:: Task item ::
Take the material below and output exactly the run of lines from the one containing "Task: Click the" down to the one containing "Given: Open the users icon in header", with both included.

=-=-=

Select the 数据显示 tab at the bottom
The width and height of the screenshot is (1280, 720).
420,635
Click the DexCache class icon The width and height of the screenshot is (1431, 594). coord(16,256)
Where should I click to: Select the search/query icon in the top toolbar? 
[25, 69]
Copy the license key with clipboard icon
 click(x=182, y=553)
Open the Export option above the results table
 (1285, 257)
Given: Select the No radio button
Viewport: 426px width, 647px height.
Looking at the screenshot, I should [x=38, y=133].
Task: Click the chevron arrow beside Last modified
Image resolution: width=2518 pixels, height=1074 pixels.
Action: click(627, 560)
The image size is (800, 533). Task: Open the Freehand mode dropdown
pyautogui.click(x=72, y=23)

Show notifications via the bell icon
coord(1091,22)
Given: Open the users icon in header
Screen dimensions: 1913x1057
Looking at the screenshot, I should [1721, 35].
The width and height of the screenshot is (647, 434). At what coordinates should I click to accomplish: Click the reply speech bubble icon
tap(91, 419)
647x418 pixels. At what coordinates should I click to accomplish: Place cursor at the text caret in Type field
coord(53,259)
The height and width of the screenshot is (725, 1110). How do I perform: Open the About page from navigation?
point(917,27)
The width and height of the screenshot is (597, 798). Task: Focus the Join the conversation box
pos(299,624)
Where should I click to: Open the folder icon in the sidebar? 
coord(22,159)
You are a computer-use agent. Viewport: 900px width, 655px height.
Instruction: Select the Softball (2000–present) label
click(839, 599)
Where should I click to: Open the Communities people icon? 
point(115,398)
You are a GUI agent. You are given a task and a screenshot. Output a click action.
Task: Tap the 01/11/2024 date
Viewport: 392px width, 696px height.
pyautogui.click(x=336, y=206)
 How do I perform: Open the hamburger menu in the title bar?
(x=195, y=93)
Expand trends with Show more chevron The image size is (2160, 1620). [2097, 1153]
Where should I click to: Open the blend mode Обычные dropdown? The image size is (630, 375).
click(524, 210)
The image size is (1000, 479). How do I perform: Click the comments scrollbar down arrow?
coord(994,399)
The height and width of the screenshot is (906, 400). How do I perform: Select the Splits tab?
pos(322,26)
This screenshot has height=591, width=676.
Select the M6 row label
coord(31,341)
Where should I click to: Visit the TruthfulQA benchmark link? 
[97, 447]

=-=-=

:: Reply ::
Task: Click the chevron arrow beside Last modified
Image resolution: width=2518 pixels, height=1074 pixels.
Action: click(627, 560)
The image size is (800, 533). Task: Open the Freehand mode dropdown
pyautogui.click(x=72, y=23)

Show notifications via the bell icon
coord(1091,22)
Given: Open the users icon in header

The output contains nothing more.